# Problems to solve
[a] List every telephone number in the Pitney Bowes press release below.
[b] Write the next part of the Pitney Bowes press release below, picking up after its last sentence.

The Company’s obligation to accept for purchase, and to pay for,
any Notes validly tendered (and not validly withdrawn) and accepted
for purchase pursuant to the Tender Offer is conditioned upon
satisfaction of the conditions to the Tender Offer set forth in the
Offer to Purchase. See “The Terms of the Tender Offer—Conditions to
the Tender Offer”.
This press release is neither an offer to purchase nor a
solicitation of an offer to sell securities. No offer,
solicitation, purchase or sale will be made in any jurisdiction in
which such offer, solicitation, or sale would be unlawful. The
Tender Offer is being made solely pursuant to terms and conditions
set forth in the Offer to Purchase and the Letter of
Transmittal.
Goldman, Sachs & Co. (“Goldman Sachs”) and J.P. Morgan
Securities LLC (“J.P. Morgan”) are serving as Lead Dealer Managers
for the Tender Offer. Questions regarding the Tender Offer may be
directed to Goldman Sachs at 800-828-3182 (toll free) or
212-902-6941 (collect), or to J.P. Morgan at 866-834-4666 (toll
free) or 212-834-4811 (collect). Requests for the Offer to
Purchase, the Letter of Transmittal, or the documents incorporated
by reference therein may be directed to Global Bondholder Services
Corporation, which is acting as Tender Agent for the Tender Offer,
at the following telephone numbers: banks and brokers,
212-430-3774; all others toll free at 866-924-2200.
About Pitney Bowes
Pitney Bowes provides technology solutions for small, mid-size
and large firms that help them connect with customers to build
loyalty and grow revenue. Many of the Company’s solutions are
delivered on open platforms to best organize, analyze and apply
both public and proprietary data to two-way customer
communications. Pitney Bowes includes direct mail, transactional
mail and call center communications in its solution mix along with
digital channel messaging for the Web, email and mobile
applications. Pitney Bowes: Every connection is a new opportunity™.
www.pb.com.
Forward-Looking Statements
This document contains “forward-looking statements” about our
expected or potential future business and financial performance.

# Record excerpts
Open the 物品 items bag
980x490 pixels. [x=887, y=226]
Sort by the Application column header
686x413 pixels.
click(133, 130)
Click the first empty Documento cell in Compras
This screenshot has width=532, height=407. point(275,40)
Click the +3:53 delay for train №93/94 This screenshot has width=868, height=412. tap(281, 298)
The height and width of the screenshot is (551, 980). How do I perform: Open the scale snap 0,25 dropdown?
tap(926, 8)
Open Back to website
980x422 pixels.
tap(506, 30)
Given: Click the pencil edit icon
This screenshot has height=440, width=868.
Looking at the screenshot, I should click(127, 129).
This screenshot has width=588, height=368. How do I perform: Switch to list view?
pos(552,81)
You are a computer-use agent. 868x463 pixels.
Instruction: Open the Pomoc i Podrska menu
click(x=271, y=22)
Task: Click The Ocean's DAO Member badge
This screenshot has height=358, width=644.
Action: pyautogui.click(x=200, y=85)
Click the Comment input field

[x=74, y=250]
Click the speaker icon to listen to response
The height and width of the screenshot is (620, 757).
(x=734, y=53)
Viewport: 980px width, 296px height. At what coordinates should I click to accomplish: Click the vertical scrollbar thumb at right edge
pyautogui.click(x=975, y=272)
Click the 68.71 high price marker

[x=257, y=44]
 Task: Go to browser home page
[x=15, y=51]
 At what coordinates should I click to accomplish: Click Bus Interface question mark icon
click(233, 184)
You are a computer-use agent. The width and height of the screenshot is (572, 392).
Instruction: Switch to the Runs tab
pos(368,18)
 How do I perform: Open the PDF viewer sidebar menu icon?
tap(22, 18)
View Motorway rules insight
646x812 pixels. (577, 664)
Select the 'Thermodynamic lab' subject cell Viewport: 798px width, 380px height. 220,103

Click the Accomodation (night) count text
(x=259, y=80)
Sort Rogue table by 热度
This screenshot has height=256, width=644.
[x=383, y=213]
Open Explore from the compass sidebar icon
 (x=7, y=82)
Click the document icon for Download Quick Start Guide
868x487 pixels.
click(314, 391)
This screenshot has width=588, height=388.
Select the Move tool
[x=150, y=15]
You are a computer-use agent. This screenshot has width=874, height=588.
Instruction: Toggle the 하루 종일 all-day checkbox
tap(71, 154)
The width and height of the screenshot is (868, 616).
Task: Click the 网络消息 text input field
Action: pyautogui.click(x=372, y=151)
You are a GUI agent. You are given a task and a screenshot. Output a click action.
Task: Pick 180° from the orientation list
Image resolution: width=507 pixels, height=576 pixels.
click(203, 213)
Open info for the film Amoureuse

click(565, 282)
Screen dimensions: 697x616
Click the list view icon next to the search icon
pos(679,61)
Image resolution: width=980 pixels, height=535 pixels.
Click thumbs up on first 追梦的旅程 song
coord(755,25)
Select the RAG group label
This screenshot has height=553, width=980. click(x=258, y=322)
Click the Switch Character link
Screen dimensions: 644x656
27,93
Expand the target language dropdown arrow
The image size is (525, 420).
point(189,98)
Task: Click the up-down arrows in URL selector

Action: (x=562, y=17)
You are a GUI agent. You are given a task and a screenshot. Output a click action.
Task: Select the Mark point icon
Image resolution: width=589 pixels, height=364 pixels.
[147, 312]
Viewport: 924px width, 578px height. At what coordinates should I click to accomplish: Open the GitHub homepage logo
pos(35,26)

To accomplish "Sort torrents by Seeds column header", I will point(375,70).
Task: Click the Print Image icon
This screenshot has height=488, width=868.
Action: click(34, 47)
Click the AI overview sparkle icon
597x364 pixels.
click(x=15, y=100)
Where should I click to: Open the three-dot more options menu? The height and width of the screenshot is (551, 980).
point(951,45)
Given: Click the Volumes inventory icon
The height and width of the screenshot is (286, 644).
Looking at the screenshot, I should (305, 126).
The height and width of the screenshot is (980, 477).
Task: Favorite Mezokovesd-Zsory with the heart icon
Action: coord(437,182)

# Answers below
[a]
800-828-3182
212-902-6941
866-834-4666
212-834-4811
212-430-3774
866-924-2200

[b]
For us forward-looking statements include, but are not limited to,
statements about our future revenue and earnings guidance and other
statements about future events or conditions, including statements
about the terms and conditions of, and completion of, the Tender
Offer. Forward-looking statements are not guarantees of future
performance and involve risks and uncertainties that could cause
actual results to differ materially from those projected. These
risks and uncertainties include, but are not limited to: risks
associated with the consummation of the Tender Offer and the
concurrent notes offering; mail volumes; the uncertain economic
environment; timely development, market acceptance and regulatory
approvals, if needed, of new products; fluctuations in customer
demand; changes in postal regulations; interrupted use of key
information systems; management of outsourcing arrangements;
changes in business portfolio; foreign currency exchange rates;
changes in our credit ratings; management of credit risk; changes
in interest rates; the financial health of national posts; and
other factors beyond our control as more fully outlined in the
Company's 2013 Form 10-K Annual Report and other reports filed with
the Securities and Exchange Commission. Pitney Bowes assumes no
obligation to update any forward-looking statements contained in
this document as a result of new information, events or
developments.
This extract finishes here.